§ **Your instructions**
Output, word for word, the span of lines that starts at the one containing "Open the three-dot" and ends at the last line of the records.

____________

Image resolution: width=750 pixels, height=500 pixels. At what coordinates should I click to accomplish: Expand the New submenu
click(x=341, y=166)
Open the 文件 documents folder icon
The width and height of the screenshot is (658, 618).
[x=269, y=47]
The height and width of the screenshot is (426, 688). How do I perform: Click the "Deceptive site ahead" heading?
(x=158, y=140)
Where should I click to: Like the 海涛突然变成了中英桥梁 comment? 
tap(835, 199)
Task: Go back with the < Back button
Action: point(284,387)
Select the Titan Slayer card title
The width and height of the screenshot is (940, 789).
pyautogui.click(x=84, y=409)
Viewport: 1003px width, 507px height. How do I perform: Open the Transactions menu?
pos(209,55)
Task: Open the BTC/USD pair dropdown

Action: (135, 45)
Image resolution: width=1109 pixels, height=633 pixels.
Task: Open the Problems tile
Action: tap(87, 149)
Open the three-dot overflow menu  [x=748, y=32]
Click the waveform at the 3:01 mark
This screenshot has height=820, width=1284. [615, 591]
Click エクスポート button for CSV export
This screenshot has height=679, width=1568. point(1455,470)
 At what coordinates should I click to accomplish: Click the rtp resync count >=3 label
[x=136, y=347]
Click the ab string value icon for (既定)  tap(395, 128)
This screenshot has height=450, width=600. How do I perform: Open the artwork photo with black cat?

____________

§ **Task response**
Open the three-dot overflow menu  [x=748, y=32]
Click the waveform at the 3:01 mark
This screenshot has height=820, width=1284. [615, 591]
Click エクスポート button for CSV export
This screenshot has height=679, width=1568. point(1455,470)
 At what coordinates should I click to accomplish: Click the rtp resync count >=3 label
[x=136, y=347]
Click the ab string value icon for (既定)  tap(395, 128)
This screenshot has height=450, width=600. How do I perform: Open the artwork photo with black cat?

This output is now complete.